Extracting the tag name from an xml file

Hi,

My requirement is something like this,
I have a xml file that contains some tags and nested tags,

<n:tag_name1>
       <n:sub_tag1>val1</n:sub_tag1> 
       <n:sub_tag2>val2</n:sub_tag2>
</n:tag_name1>
<n:tag_name2>
       <n:sub_tag1>value</n:sub_tag1>
       <n:sub_tag2>value</n:sub_tag2>
</n:tag_name2>

I need only parent tag names as a single string delimited by spaces.

the output should be:
tag_name="tag_name1 tag_name2"

i m getting difficulty coz the parent and sub tags both starts with "<n:" only.

Is this what the XML actually looks like, newlines and all, or has it been prettied up?

Not exactly, these are just sample tags,
Newlines are almost like same but spaces are not can be more or less.
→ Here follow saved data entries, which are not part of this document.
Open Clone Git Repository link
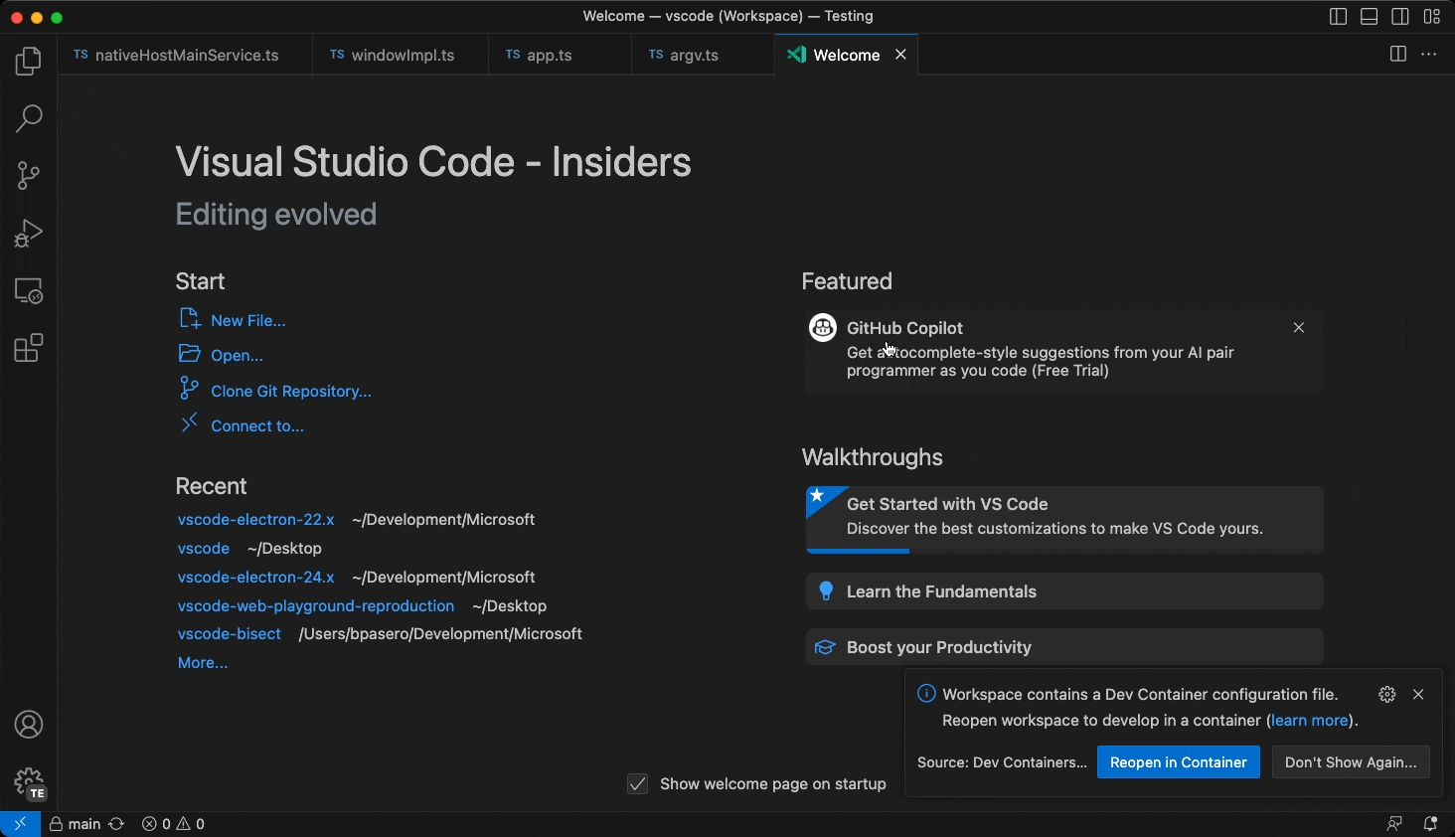Image resolution: width=1455 pixels, height=837 pixels. click(289, 391)
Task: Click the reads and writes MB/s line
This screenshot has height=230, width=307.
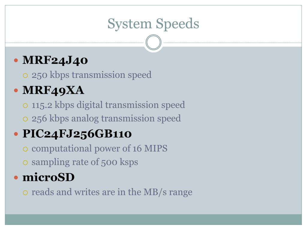Action: pyautogui.click(x=112, y=192)
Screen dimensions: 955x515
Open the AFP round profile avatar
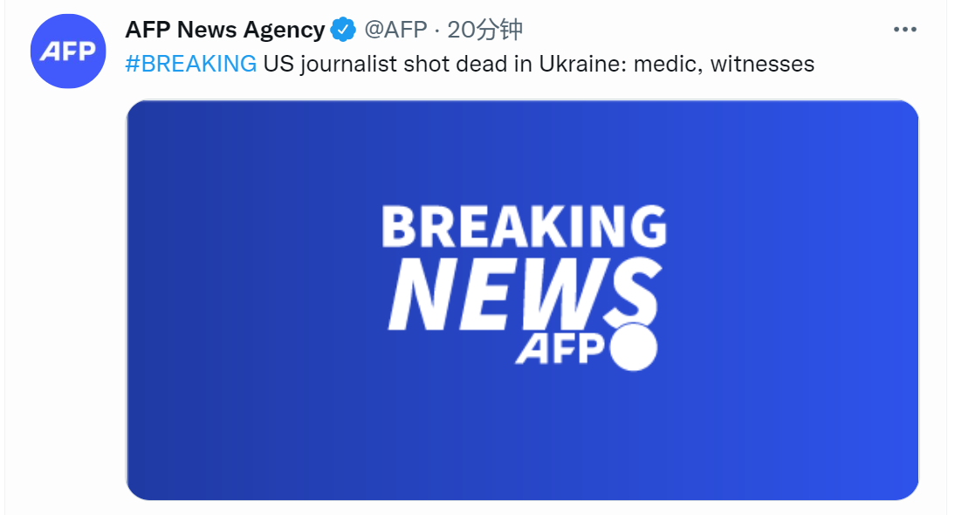click(x=68, y=52)

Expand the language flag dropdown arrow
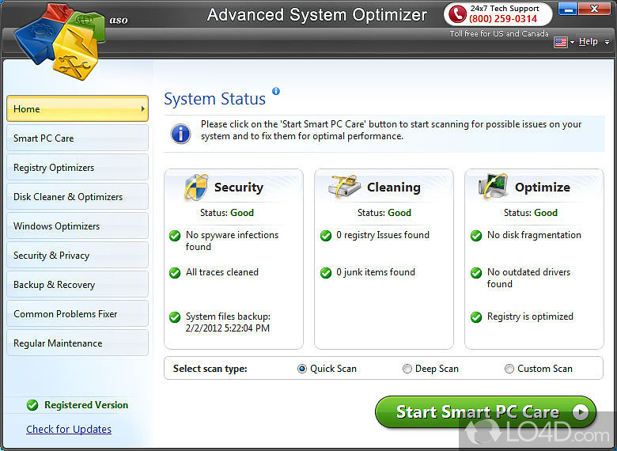pyautogui.click(x=572, y=43)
But the tag starts with <> and end with a </>. inbetween these two there are sub tags.

Out of curiosity... would

grep '^<n' xmlfile

catch the parent tag names only?

grep is a good idea.

Try this on some real data...

#!/bin/bash
#
# tags.sh

if [ ! $1 ]; then 
    echo "usage: `basename $0` <filename.xml> [output file]"
    exit 1
fi

tag_list=( $(grep -o -e "^\s*<\w.\w*>$" $1 | tr -d ' <>' | sed s/^n://g | sort -u ))
printf "\n%s%s\n" "tag_name=\"" "${tag_list
[*]}\""

# Append to outfile
if [ $2 ]; then
    touch $2
    printf "%s:\n%s%s\n\n" "$1" "tag_name=\"" "${tag_list
[*]}\"" >> $2
fi

### eof #

output
--------
$ tags.sh filename.xml
tag_name="tag_name1 tag_name2"

A sed approach that assumes that parent tags start in column 1 while sub-tags are offset by whitespace from the beginning of the line...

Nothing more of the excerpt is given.